Foi um “ar fresco” na última semana, em meio à situação reacionária no Brasil, que setores de massa de trabalhadores e jovens brasileiros tenham se moralizado com o terremoto político da derrota macrista. Militantes do MRT que atuam em fábricas relataram que operários espontaneamente comemoravam, era a primeira vez que um assunto internacional aparecia na fábrica. O que isso indica do processo subjetivo dos explorados e oprimidos no Brasil e na Argentina e como a esquerda socialista brasileira deveria encarar esse processo?

segunda-feira 19 de agosto de 2019 | Edição do dia

O internacionalismo de Bolsonaro, da direita e dos “mercados”

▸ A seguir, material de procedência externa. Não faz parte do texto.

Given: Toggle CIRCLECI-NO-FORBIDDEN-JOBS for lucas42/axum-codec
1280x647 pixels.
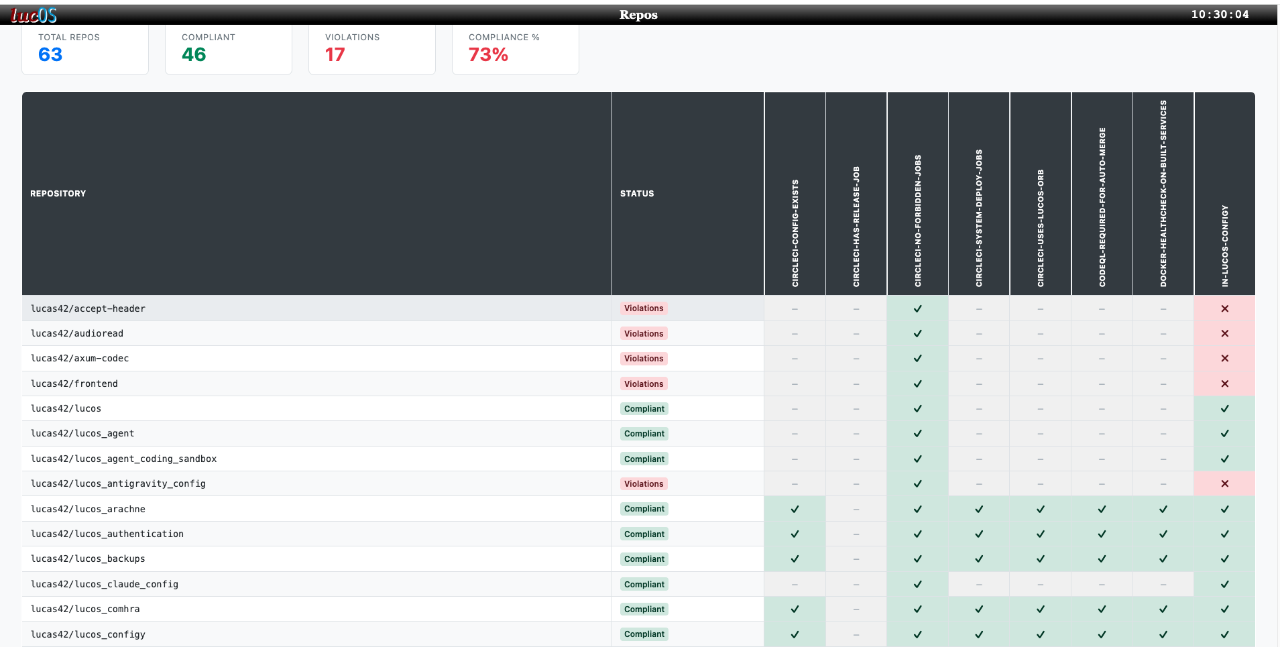Looking at the screenshot, I should click(918, 358).
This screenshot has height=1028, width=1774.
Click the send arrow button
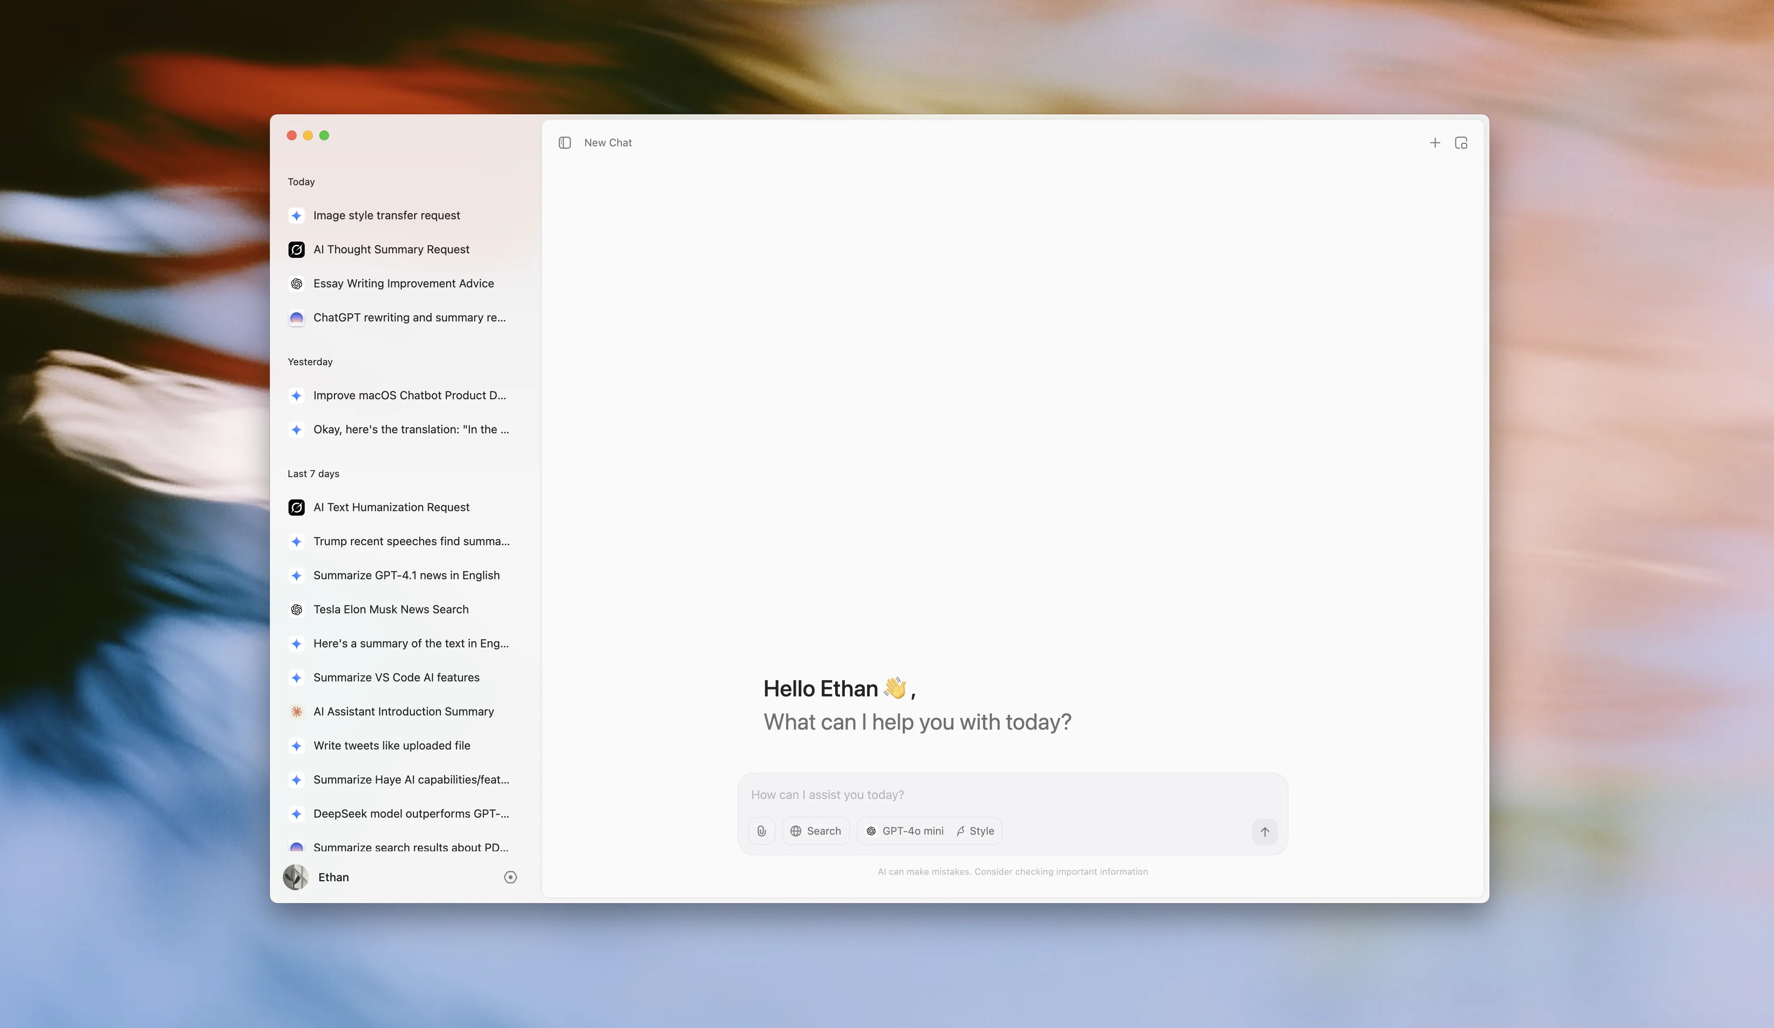(1264, 832)
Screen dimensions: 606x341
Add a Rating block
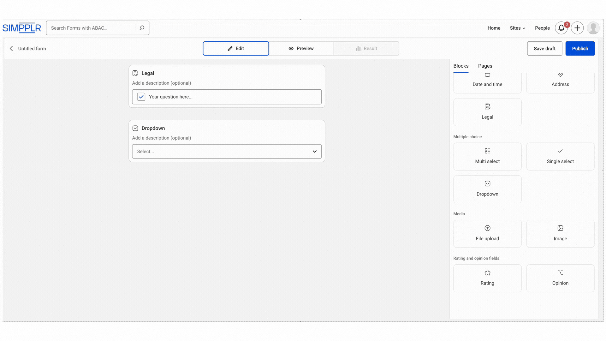(x=487, y=278)
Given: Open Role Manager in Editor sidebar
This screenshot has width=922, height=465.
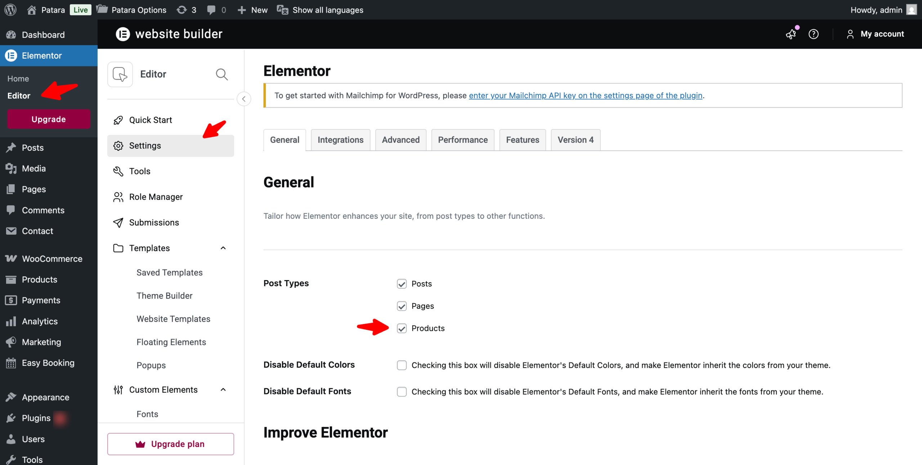Looking at the screenshot, I should point(156,197).
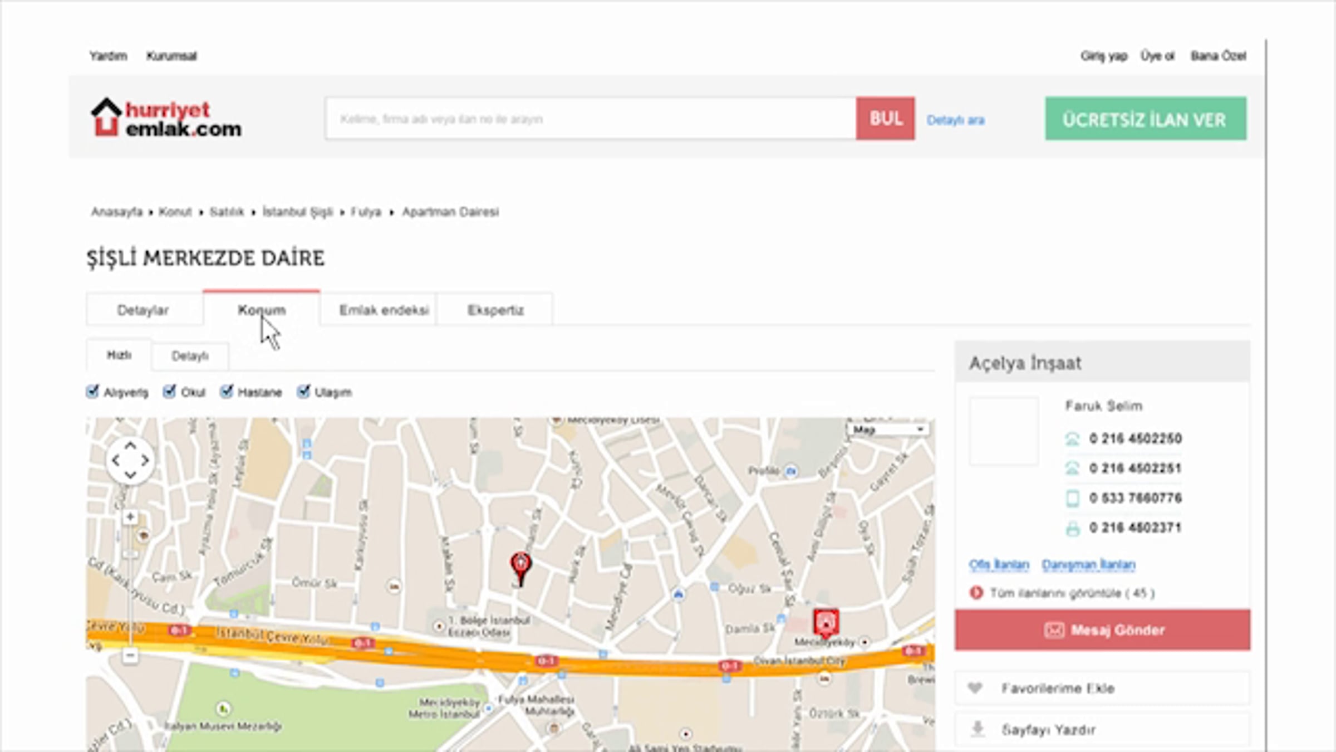Open the Detaylı ara link
This screenshot has height=752, width=1336.
pyautogui.click(x=955, y=120)
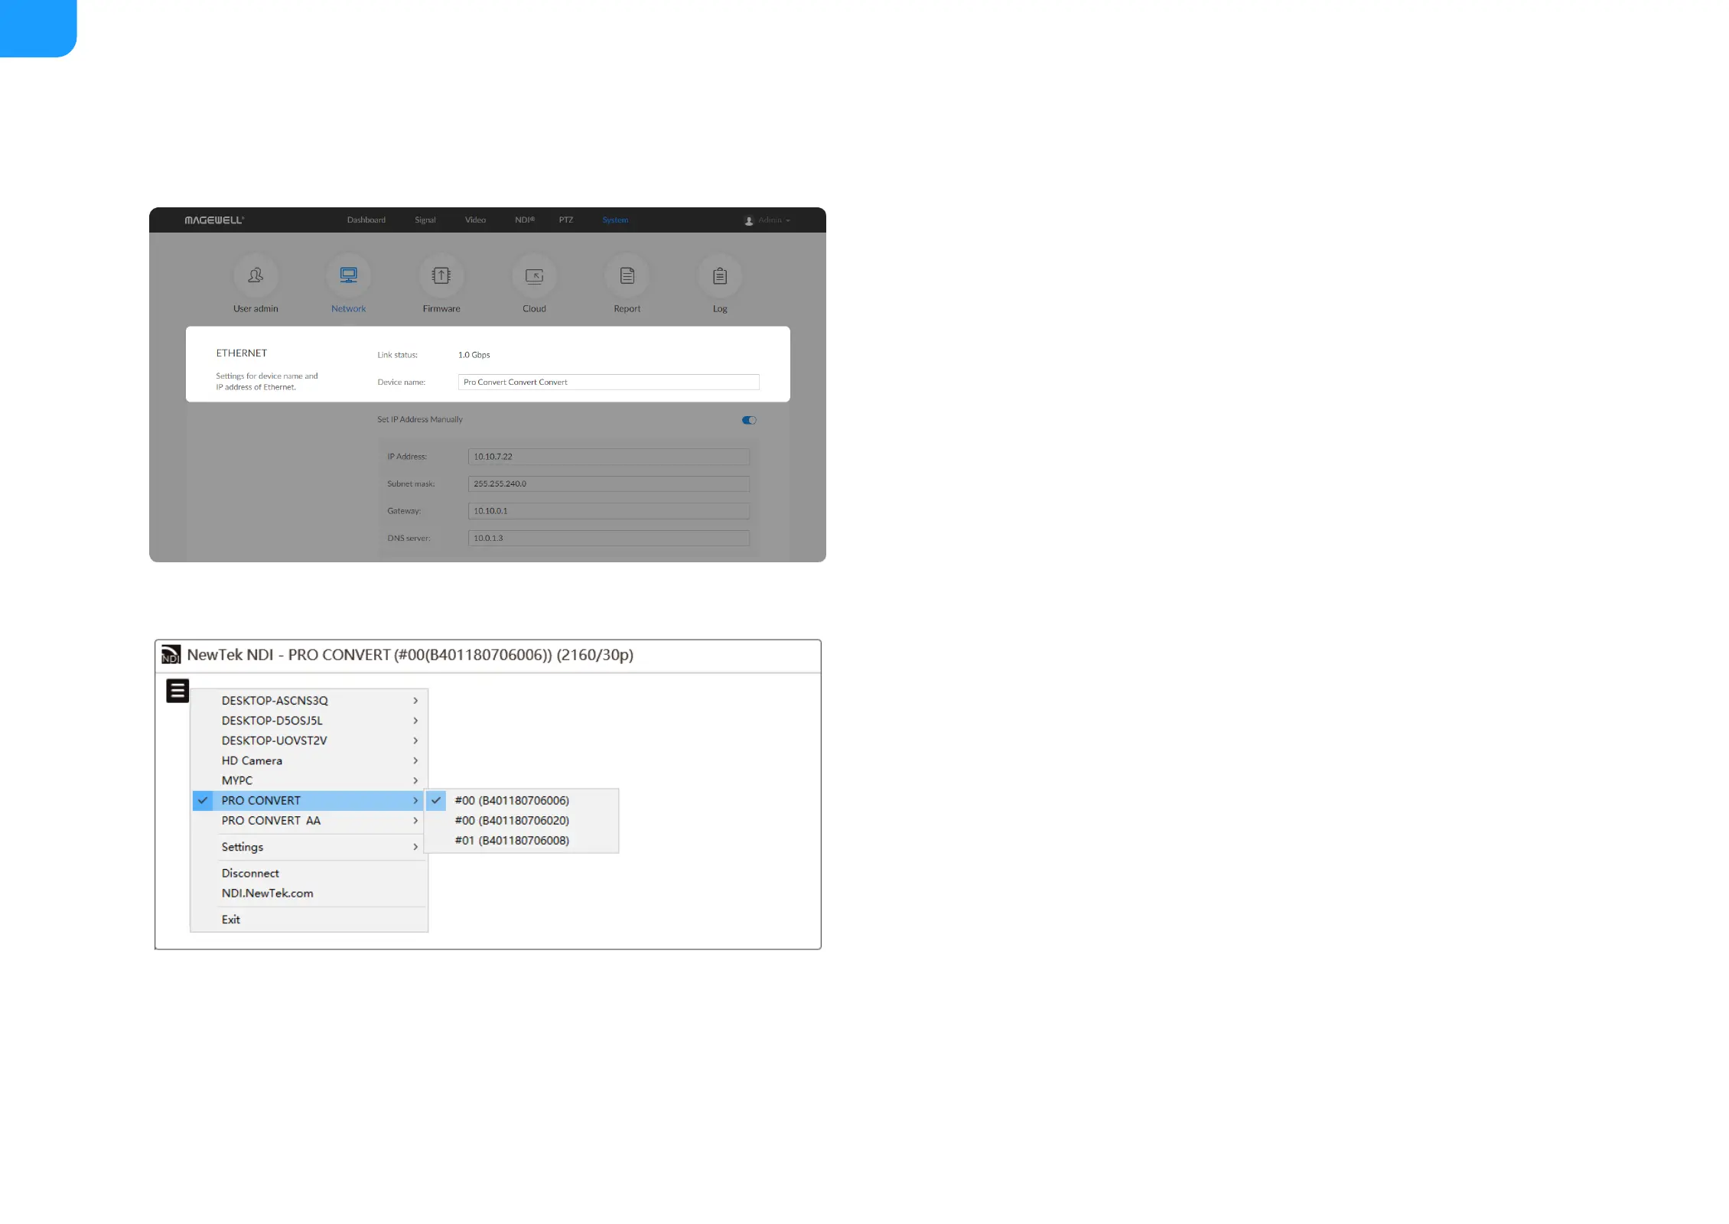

Uma das coisas que Bolsonaro é bastante radical é no seu “internacionalismo de extrema direita”. Sua postura frente às eleições na Argentina é a continuidade do que mostrou desde o começo com seu alinhamento com Trump, o Estado de Israel e os representantes da extrema direita mundial que ele se esforça em articular. Mesmo que talvez saiba que o impacto é pouco, ou até negativo, ele segue em campanha pelo derrotado Macri e ameaça romper com o Mercosul, numa tentativa desesperada de reverter o resultado porque sabe a importância que tem para seu próprio destino.

Não somente Bolsonaro, mas a direita brasileira de conjunto com seu amplo arco de economistas e políticos neoliberais, se preocupam com os impactos na economia e política brasileira e o que a derrota macrista indica de potencial tendência no Brasil da experiência das massas com os ajustes neoliberais, que foi a marca do governo Macri e que foi massivamente rechaçado.

Todos apoiam, de Bolsonaro à direita “moderada”, o “golpe de mercado” que está fazendo o capital financeiro internacional insatisfeito com a derrota que sofreram nas urnas. A chantagem com o brutal “ataque especulativo” em curso é mais uma expressão do caráter decadente deste sistema e de sua aberta contraposição à vontade popular e como se trata de uma farsa a tentativa de identificar capitalismo com a “democracia” do voto.

Aqui no Brasil vimos o sequestro do direito a votar em quem quiser com a prisão do Lula. Na Argentina, ele vem com um brutal ataque especulativo para desvalorizar os salários e descarregar ainda mais a crise nas costas dos setores populares

O capital financeiro quer, com isso, tentar impactar no resultado.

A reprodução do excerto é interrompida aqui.